El carácter mismo de Warhol, sin embargo, y el testimonio de varios de sus coetáneos actúan de algún modo como una barrera que defiende al artista y a su arte de estas interpretaciones, a menudo reduccionistas. Afortunadamente, el director tiene la inteligencia de dejar coexistir estas voces discordantes y da lugar al debate al punto de cuestionar incluso la “veracidad” (si es que este término tiene alguna utilidad) del material original del documental, esos “diarios íntimos” que nacen, como también libros como La filosofía de Andy Warhol, del trabajo de la editora Pat Hackett, que transcribía lo que él le trasmitía por teléfono. Esta tensión, siempre presente, entre las distintas visiones del artista, que aparece alternativamente como vampiro, princesa (es Ondine quien acuñó el apodo Drella, como contracción de Drácula y Cinderella), abusador o abusado, déspota o amigo leal, hace posible ver la complejidad de la construcción de su personaje con base en la imitación de las stars que adoraba ver en la pantalla, en sus proyecciones y obsesiones, en su versión propia del sueño americano, y también muestra su profunda soledad de freak, el desmontaje cuidadoso de los rasgos de lo que convencionalmente se conoce como distintivos de clase o de género, en un estilo que tomaba lo ajeno y lo convertía mediante una reproducción creativa. Así, el documental muestra los ejemplos de su transformación en Lady Warhol frente al lente de Christopher Makos o de su estudio de las formas masculinas a través de lo que en la época se llamaba la estética preppy, gestos que marcan, con toda la potencia del drag, la artificialidad de estos constructos y de lo que significa ser un hombre, una mujer, un artista, un creyente, un sujeto. Es por eso, fundamentalmente, que las cuestiones identitarias pierden fuerza y se vuelven una pregunta absurda. En la construcción de Warhol, la creación de iteraciones de sí mismo –casi idénticas en lo exterior– aparece como la búsqueda mayor de su arte, que se expande siempre con el norte puesto en la preocupación moderna por lo nuevo, lo último, visible en sus pasajes por el mundo del modelaje, sus apariciones en la televisión, sus anticipaciones del reality show, sus coqueteos con el espectáculo de la política, en sus monumentales colaboraciones con Jean-Michel Basquiat, en sus abstracciones fotográficas y en sus juegos poco convencionales con la pintura en la fotografía, con el cine en la pintura.

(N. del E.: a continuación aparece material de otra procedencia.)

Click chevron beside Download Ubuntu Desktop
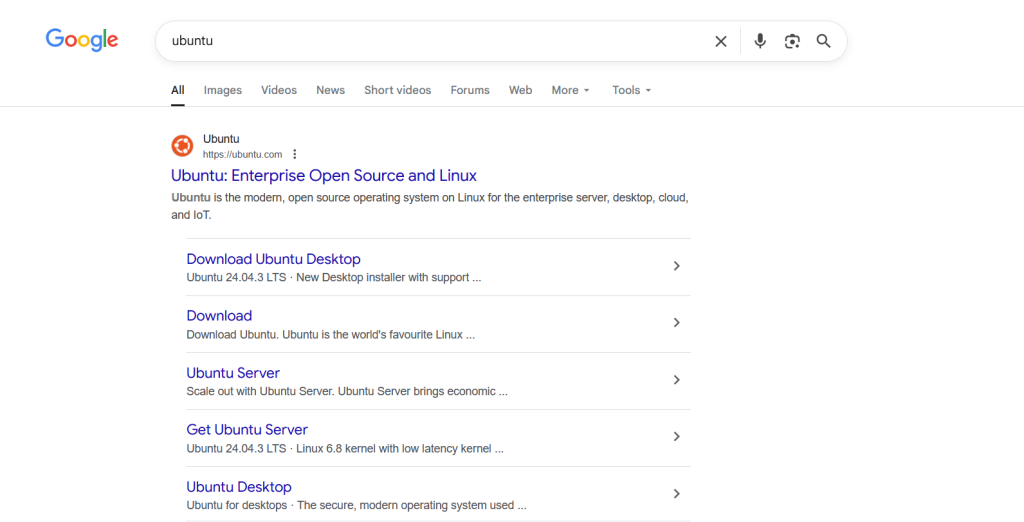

Por medio de un repaso muy completo de su producción tardía, tal vez la más menospreciada, que va acompañando la voz del propio Warhol –brillantemente recuperada con una inteligencia artificial para este documental– y una serie impactante de imágenes de archivo, el espectador accede en una forma cruda a ese misterio que es el artista, en toda su simplicidad, en toda su verdad, que se despliega a partir de este artefacto que es la reconstrucción de una voz (atributo humano por excelencia) a través de la técnica.

Desde esa hipnótica voz monocorde, robótica, fantasmal, alien en que se lo oye leer los fragmentos de su propio diario, Warhol desafía en su oscilación entre la expansión y el retraimiento su conjugación sutil de lo erótico y lo mortuorio, su negación a las taxonomías, todo encasillamiento, ya sea de género o artístico, y se mantiene así en un espacio autónomo. Como con ese vacío que dejaba su partida en la “escultura invisible” de los años 80, el artista utiliza algunas veces la fórmula “el diario puede escribirse a sí mismo” frente a lo más íntimo, lo más desgarrador, como un modo de evitar contar algo y, a la vez, marcando su falta, haciendo evidente un hueco que se vuelve de esta manera el centro de la experiencia.

The Andy Warhol Diaries. De Andrew Rossi. Netflix, 2022, 6 episodios.